The title is: How To Choose.

The subtitle: "When your reasons are worse than useless, sometimes the most rational choice is a random stab in the dark"

The short form: faced with a decision, it's easy to get rid of choices that are obviously stupid and wrong. But because of cognitive problems, when we choosing among non-stupid options we are more likely to be driven by bad reasons than good ones.

Huh?

But, yes. It makes sense.

It may be that there may be no "best answer" in which case whatever I do is a waste of time. But, the article argues, when choosing among the somewhat good answers, my decision-making process is likely to be so broken that I am more likely to choose a worse answer than a better one.

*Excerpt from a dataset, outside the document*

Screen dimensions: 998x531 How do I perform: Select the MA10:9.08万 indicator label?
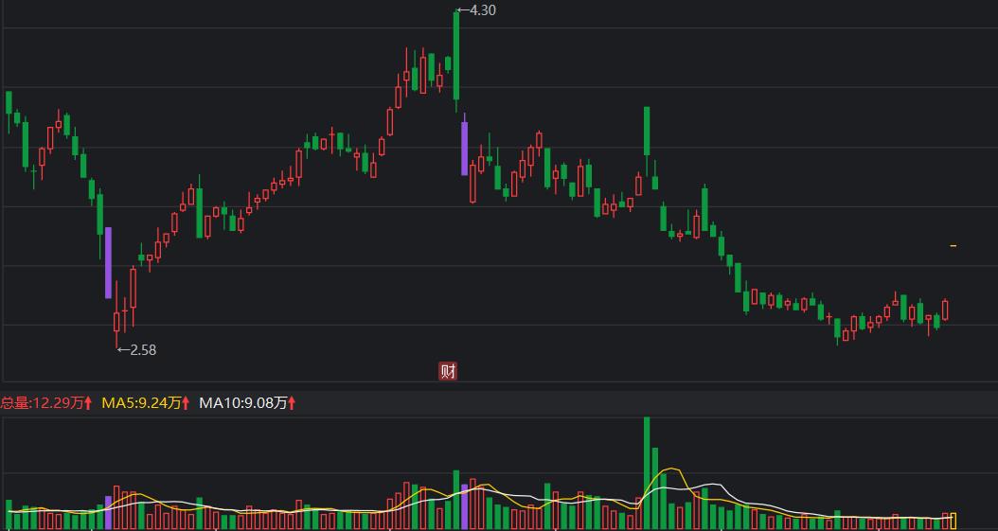pyautogui.click(x=243, y=402)
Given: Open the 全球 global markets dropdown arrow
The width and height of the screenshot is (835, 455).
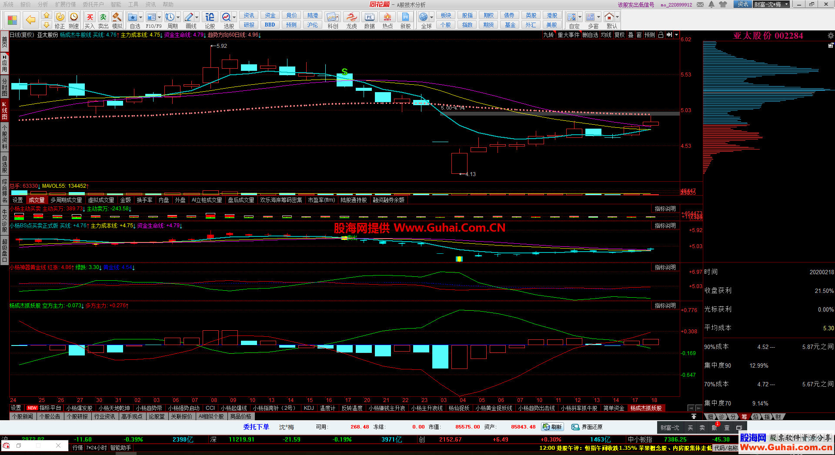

So I'm not just wasting my time trying to find the better answer; I'm spending time making things worse.

So my policy is: once I've eliminated all the bad, stupid, completely idiotic options, I'm going to choose randomly rather than spending more time trying to come up with the best.

This makes sense.

So here I am with twenty-three (ish) ideas for things to write about sorting through them trying to decide what's the best. Or starting on one, and deciding another is better. And then switching to that one, and deciding that there's another one that comes first.

And along comes an article that tells me: "flip a coin."

That resonates. It seems better than "choose one and go with it." Because I've done it, and failed. And I think I know why: as long as I am doing the choosing, my choice is open to my questioning.

But if I surrender control to the coin or the twenty-three sided die or the wave function for the universe, then it's made the choice, not me.

I can argue with myself (and have) but who am I to argue with the wave function?

So am I done writing this?

Heads, I'm done and I post it. Tails, one more pass. OK, flip this.



Done.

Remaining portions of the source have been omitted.